Mit Erfolg: Denn der vierte Durchgang entwickelte sich zum hochklassigsten Satz der Partie, was vor allem daran lag, dass die VC-Akteure weniger Fehler produzierten und sich wieder Sicherheit in den einzelnen Spielelementen erarbeiteten. Die Annahme hielt dem Druck der platzierten Aufschläge der Windecker stand, Zuspieler Marcel Steffens fand zur gewohnten Routine im Angriffsaufbau zurück, so dass auch die Angreifer endlich wieder zu Punkten kamen.

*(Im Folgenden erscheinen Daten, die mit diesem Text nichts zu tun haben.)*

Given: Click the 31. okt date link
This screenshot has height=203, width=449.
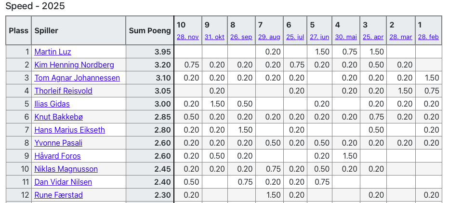Looking at the screenshot, I should (214, 37).
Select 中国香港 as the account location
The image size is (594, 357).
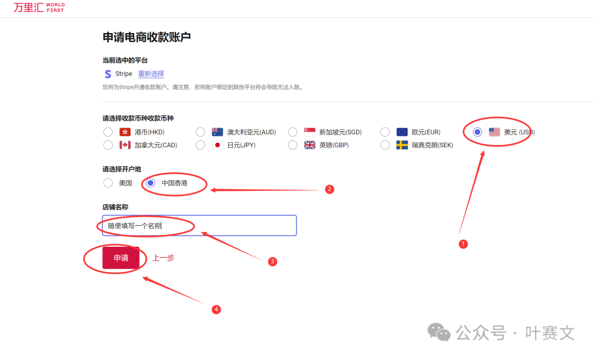151,183
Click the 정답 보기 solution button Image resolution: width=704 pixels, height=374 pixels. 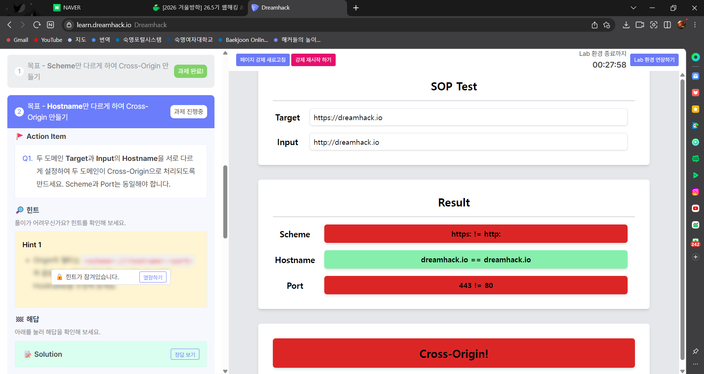(x=185, y=354)
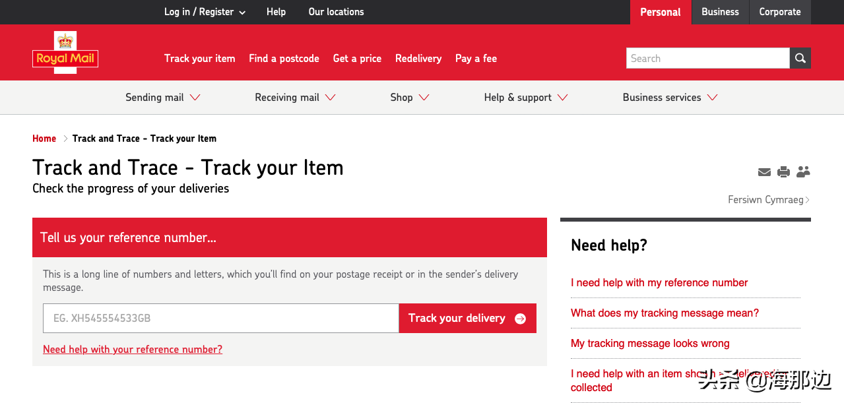Expand the Help & support menu
The width and height of the screenshot is (844, 403).
point(525,98)
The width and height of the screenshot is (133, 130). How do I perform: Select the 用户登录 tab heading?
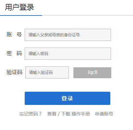[x=19, y=7]
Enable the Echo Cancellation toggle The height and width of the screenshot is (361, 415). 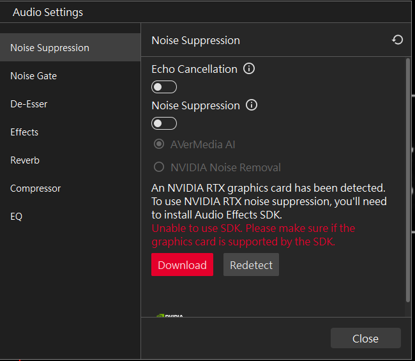(164, 87)
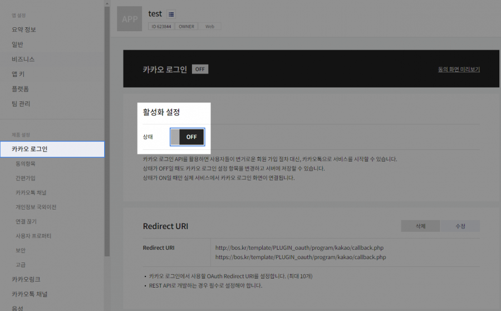501x311 pixels.
Task: Open the 개인정보 국외이전 submenu item
Action: pos(36,207)
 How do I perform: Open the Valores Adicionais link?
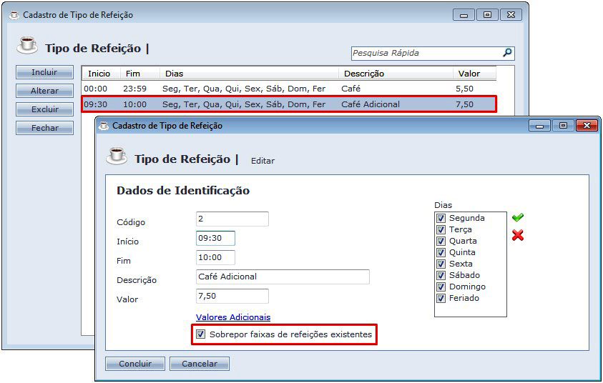(x=233, y=317)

Windeck seinerseits überzeugte vor allem in der Abwehr. „Es war schier unglaublich, an welche Bälle die noch irgendwie einen Finger bekamen“, zollte Ratheims Abwehrspezialist Markus Becker dem Gegner seinen Respekt. Dennoch schaffte der VC den Satzausgleich und sicherte sich damit schon mal einen Punkt.

Und bei dem sollte es auch bleiben: Nach einem guten Start in den Tiebreak mit einer 2:0-Führung geriet der VC schnell ins Hintertreffen, lag zum Seitenwechsel bereits mit 5:8 zurück und konnte diesen Rückstand auch nicht mehr aufholen.